An almost-identical argument was addressed and rejected by a panel of this Court in an unpublished opinion, Wehner v. Gore, 2006 WL 2033894 (Ky. App. 2006) (2005-CA-000689-MR). In that case, the claimant Wehner’s reparations obligor, State Farm Insurance Company, paid the last PIP payment to Nicholasville Road MRI on December 13, 2000. This last payment exhausted Wehner’s PIP benefits. The check to MRI was either not received or lost, and MRI asked State Farm to reissue the check. State Farm issued a new check on August 13, 2001. Wehner filed her complaint on July 14, 2003, more than two years after the first check to MRI was issued.
In reliance on Wilder, the opinion held that her suit was untimely, because the date a check is received or deposited has nothing to do with the date of final payment. Final payment is the date the last check is cut, dated, or “made.” That date was December 13, 2000. The August 13, 2001, check was not a check “made” for additional services, but a replacement check between MRI and State Farm.
Although we are not bound by the holding of this unpublished opinion, we see no reason to deviate from its reasoning. Although it is unfortunate that Cincinnati Insurance provided the date of the reissued check as the date of final payment in responding to Beaumont’s attorney’s inquiry, the PIP ledger shows a total amount paid of $10,400, which should have prompted further inquiry into the sequence of payments.

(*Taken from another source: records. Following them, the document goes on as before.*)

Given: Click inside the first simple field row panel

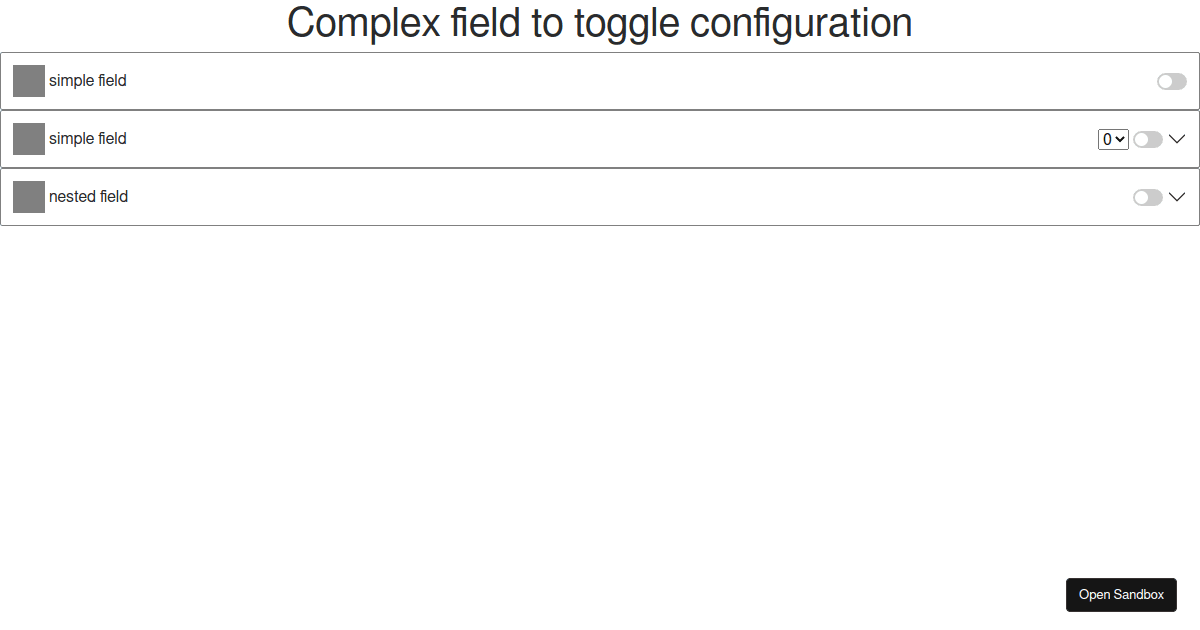Looking at the screenshot, I should (600, 81).
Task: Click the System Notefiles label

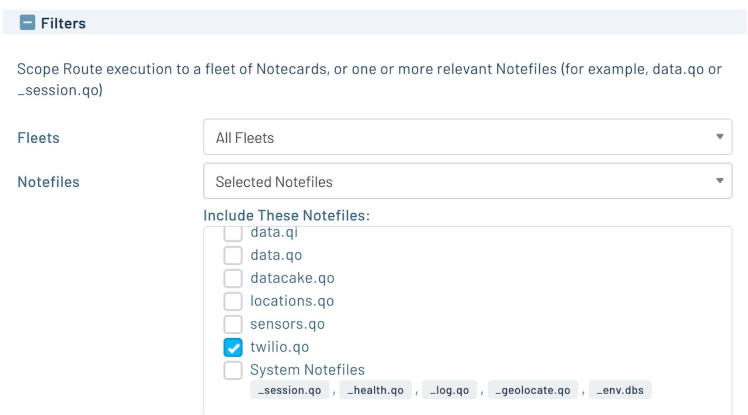Action: [308, 370]
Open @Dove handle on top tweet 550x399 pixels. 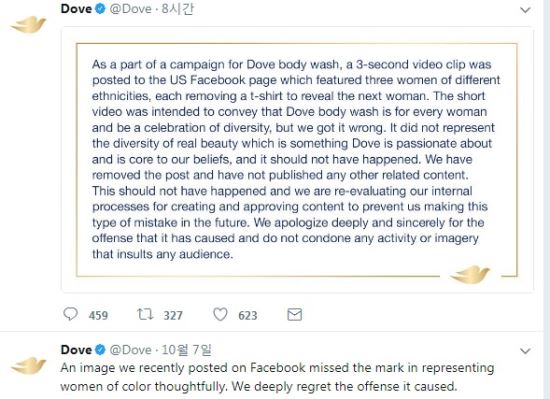pos(130,9)
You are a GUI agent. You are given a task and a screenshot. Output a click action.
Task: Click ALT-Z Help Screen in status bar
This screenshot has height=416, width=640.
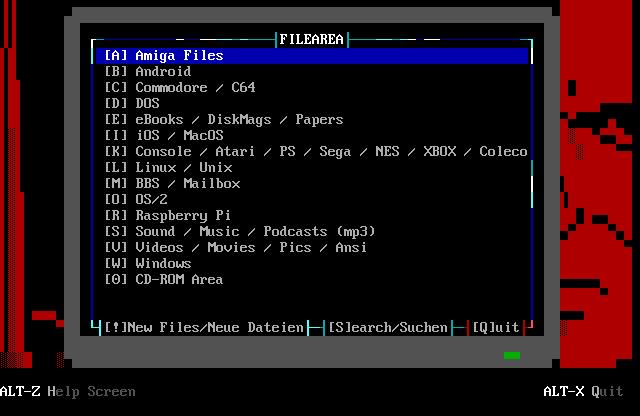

The order of dismissal is therefore affirmed. TAYLOR, JUDGE, CONCURS.
Mike,
You’re right, its a horrendous decision. The Supreme Court has taken up the case, though.
You’re very wise to file two years after the accident and ignore the PIP payment extender on the statute of limitations. That’s the effect of the “replacement check” rule, to shorten the statute of limitations for those represented by wary attorneys like yourself, and to trap auto accident victims represented by unwary attorneys.